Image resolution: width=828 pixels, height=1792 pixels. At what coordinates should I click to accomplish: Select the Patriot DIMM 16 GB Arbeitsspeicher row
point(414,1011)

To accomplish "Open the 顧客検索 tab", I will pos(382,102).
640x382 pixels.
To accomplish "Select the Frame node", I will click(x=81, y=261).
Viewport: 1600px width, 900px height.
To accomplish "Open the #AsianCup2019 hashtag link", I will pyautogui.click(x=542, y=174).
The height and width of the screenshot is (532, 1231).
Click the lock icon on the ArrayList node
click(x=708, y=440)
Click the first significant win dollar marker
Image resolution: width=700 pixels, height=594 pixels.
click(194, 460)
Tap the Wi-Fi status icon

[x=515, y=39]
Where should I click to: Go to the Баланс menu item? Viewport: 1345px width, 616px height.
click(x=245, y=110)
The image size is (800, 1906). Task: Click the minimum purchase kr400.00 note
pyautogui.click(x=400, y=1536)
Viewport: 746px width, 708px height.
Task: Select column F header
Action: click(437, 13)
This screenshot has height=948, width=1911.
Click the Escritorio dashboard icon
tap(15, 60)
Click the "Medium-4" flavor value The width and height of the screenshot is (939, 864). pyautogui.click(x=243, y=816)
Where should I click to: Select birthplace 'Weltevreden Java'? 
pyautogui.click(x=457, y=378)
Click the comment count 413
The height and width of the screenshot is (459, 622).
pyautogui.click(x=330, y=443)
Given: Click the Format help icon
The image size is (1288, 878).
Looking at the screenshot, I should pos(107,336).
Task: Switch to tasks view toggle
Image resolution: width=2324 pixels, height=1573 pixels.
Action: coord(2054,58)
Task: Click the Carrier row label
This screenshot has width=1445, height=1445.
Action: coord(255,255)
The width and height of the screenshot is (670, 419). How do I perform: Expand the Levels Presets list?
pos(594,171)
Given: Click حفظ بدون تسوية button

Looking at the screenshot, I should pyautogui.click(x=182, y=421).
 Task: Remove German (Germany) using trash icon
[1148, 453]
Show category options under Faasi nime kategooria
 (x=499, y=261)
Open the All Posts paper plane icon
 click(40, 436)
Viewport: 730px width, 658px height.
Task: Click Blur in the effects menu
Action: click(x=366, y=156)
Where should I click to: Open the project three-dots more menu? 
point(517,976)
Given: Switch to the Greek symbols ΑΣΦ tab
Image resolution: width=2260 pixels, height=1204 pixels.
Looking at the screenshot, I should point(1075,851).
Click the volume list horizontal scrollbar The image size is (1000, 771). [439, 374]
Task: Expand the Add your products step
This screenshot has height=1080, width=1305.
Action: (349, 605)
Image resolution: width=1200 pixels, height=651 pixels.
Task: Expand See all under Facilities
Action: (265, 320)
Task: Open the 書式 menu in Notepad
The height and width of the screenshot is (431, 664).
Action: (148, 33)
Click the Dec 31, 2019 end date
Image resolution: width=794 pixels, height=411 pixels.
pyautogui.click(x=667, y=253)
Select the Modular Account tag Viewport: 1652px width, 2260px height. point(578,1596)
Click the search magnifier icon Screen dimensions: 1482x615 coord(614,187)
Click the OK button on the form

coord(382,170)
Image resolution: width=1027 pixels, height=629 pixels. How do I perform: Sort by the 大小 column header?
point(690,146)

To be done ▸ Copy out the data above exactly, starting at its first line and ending at the line that contains "will pyautogui.click(x=542, y=174).", with both ends included.

Answer to the exercise ▸
Image resolution: width=828 pixels, height=1792 pixels. At what coordinates should I click to accomplish: Select the Patriot DIMM 16 GB Arbeitsspeicher row
point(414,1011)

To accomplish "Open the 顧客検索 tab", I will pos(382,102).
640x382 pixels.
To accomplish "Select the Frame node", I will click(x=81, y=261).
Viewport: 1600px width, 900px height.
To accomplish "Open the #AsianCup2019 hashtag link", I will pyautogui.click(x=542, y=174).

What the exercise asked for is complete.